Zu beidem gleich mehr. Herzlich willkommen am Platz der Republik.

Was wichtig wird

1.

Bundeskanzler Olaf Scholz (SPD) hat sich gestern im Kanzleramt drei Stunden lang mit „Vertreterinnen und Vertretern von Gewerkschaften, Industrieverbänden und Unternehmen betroffener Branchen“ zu einem Austausch über die Industriepolitik in Deutschland getroffen. Es gab Kaffee, Kuchen, Kanapees. Es wurde Vertraulichkeit vereinbart, der Austausch soll am 15. November fortgesetzt werden, nach Informationen von SZ Dossier soll zwischendurch die Arbeitsebene miteinander sprechen.


Das Ziel ist ein Industriepakt, wie ihn Scholz schon vor zwei Wochen in seiner Regierungserklärung genannt hatte. „Jetzt geht es darum, gemeinsam anzupacken und mit einem Pakt für die Industrie, der sehr konkrete Maßnahmen umfasst, den Standort zu stärken“, sagte Scholz. Konkreter hatte es Scholz allerdings nicht parat.

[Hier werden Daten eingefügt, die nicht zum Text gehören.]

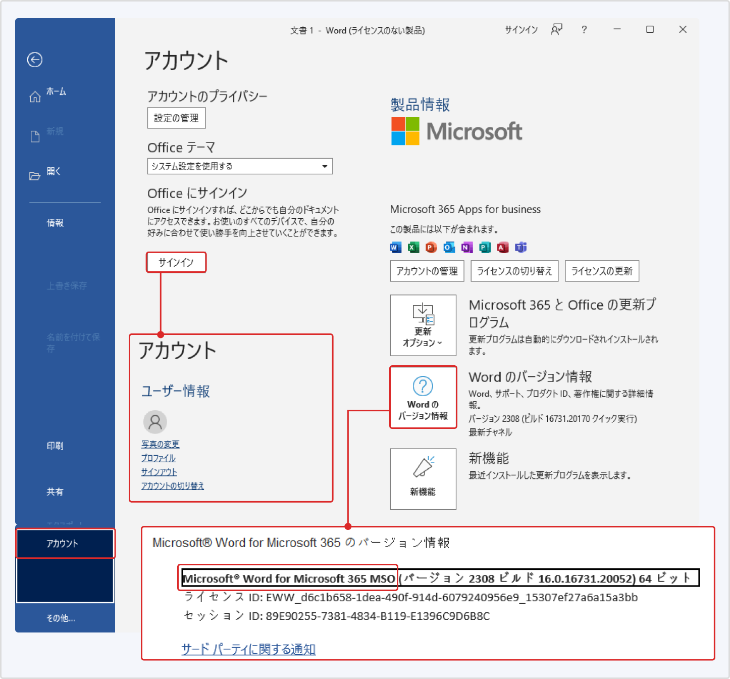Open the 印刷 menu entry
The height and width of the screenshot is (679, 730).
pos(55,446)
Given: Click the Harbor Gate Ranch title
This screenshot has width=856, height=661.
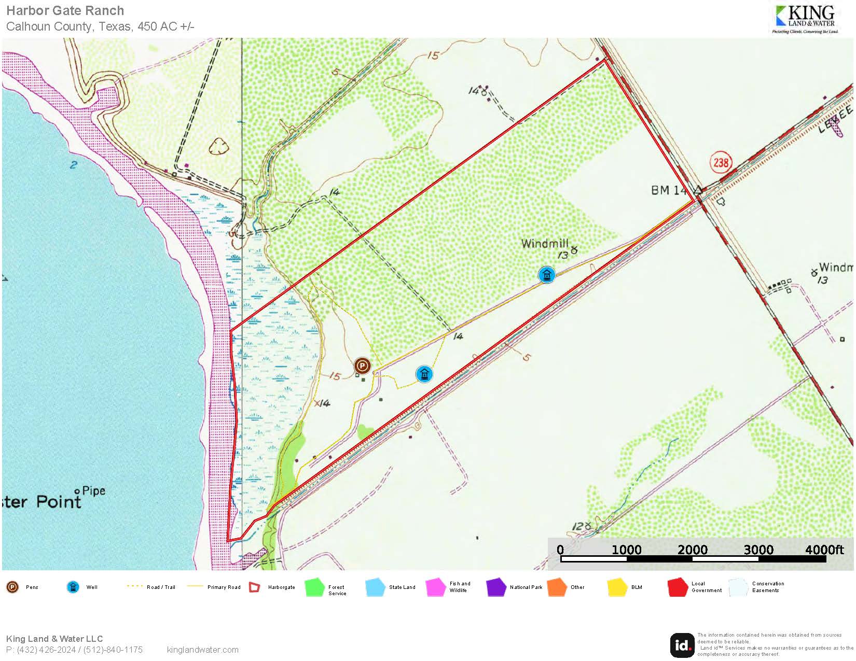Looking at the screenshot, I should coord(65,11).
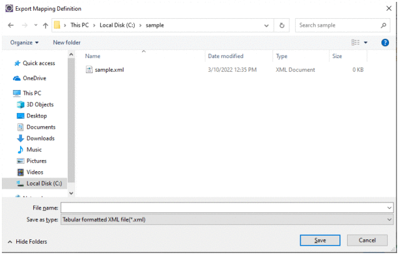Expand the Save as type dropdown

pyautogui.click(x=390, y=219)
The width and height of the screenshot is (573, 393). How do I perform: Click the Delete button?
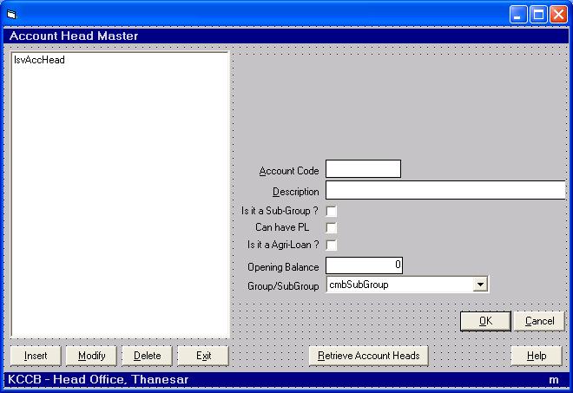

Wir wollen nur reden: Die FDP-Fraktion lud um 11 Uhr zum Gipfel in den Clubraum des Reichstags. Angesetzt waren 90 Minuten und sieben Tagesordnungspunkte, darunter: Energie- und Klimapolitik, Steuern und Sozialabgaben, Arbeitsmarkt, Bürokratie und Regulierung sowie private und öffentliche Finanzierung. Beim anschließenden Pressestatement gab es allerdings nicht mehr zu verkünden als ein paar Klassiker aus dem Repertoire der FDP. Es brauche „Richtungsentscheidungen“, sagte Fraktionschef Christian Dürr. Man müsse „innerhalb der Koalition“ zu Entscheidungen kommen. Deutschland solle wieder in der Champions League spielen.


Lindner wirkte trotzdem zufrieden. „Die wirtschaftspolitische Diskussion ist da, wo sie hingehört, ganz oben auf der Tagesordnung“, sagte er. Auf den Austausch mit Olaf Scholz (SPD) und Robert Habeck (Grüne) angesprochen, sagte er, jeder werde mit seinen Eindrücken am Tisch sitzen. Die Wirtschaftsspitzen, die sich am zweiten Mikro abwechseln durften, blieben ebenfalls vage: Die Themen lägen auf dem Tisch, man erwarte Lösungen, der Rucksack sei zu schwer für die deutsche Wirtschaft. Arbeitgeberpräsident Rainer Dulger kritisierte: „Wir müssen jetzt nach dem politischen Schaulaufen ins Handeln kommen.“

2.

Gab es ihn je? Falls ja, droht der Zauber der Neuaufstellung knappe drei Wochen vor dem Parteitag schon zu verfliegen. Die designierten Vorsitzenden Felix Banaszak und Franziska Brantner haben ein Personaltableau vorgelegt, das bei vielen Grünen vor allem eins auslöst: Unmut.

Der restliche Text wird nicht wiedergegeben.